About True Rated

A single score that blends critic consensus, audience reception, and real community reviews so you can decide what to watch with confidence.

What data is used?

Rotten Tomatoes

The RT score is taken from averaging the audience and critic scores, sourced via the OMDB API. This is scored on a scale of 0 to 100, with 100 being the highest possible score.

TMDB

The audience score from The Movie Database, reflecting ratings submitted by a broad global audience.

True Rated Community

The live average of all ratings submitted by reviewers on this site. This score updates in real time as community members post new reviews.

Why True Rating Is Needed:

Critics and audiences often disagree sharply. A film can score 90% on Rotten Tomatoes yet land a 5.0 from general audiences, or vice versa. Neither view is wrong; they just measure different things.

The True Rating brings all three perspectives into a single number so you can see at a glance whether a title is universally loved or sharply divisive and then dig into the individual scores and community reviews to find out why.

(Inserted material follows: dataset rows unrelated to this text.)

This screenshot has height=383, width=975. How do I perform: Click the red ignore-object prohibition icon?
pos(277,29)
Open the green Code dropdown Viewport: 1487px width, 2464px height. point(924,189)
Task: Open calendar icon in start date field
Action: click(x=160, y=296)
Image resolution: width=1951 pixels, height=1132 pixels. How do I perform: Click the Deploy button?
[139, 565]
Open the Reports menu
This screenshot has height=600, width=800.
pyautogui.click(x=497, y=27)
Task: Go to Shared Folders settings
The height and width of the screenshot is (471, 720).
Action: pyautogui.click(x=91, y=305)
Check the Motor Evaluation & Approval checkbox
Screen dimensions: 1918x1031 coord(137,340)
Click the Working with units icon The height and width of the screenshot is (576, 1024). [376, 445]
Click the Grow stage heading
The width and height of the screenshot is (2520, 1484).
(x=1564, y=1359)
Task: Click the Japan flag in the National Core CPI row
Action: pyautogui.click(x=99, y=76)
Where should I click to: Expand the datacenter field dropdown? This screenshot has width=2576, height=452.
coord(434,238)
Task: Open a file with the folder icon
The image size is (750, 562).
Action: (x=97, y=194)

How the True Rating Is Calculated

The True Rating (TR) is a simple average of every score source that is available for a given title. All scores are normalized to a 0–10 scale before averaging.

1

Each available score is collected: Rotten Tomatoes , TMDB , and the community average from the true rated audience.

2

The collected scores are summed and divided by the number of sources present.

3

The result is rounded to one decimal place and displayed as TR X.X. If fewer than two sources are available, the True Rating is not shown.

Formula

TR = ( RT/10 + TMDB + Community ) / number of available sources

Missing scores are excluded from data. A title with only two of the three sources still gets a True Rating.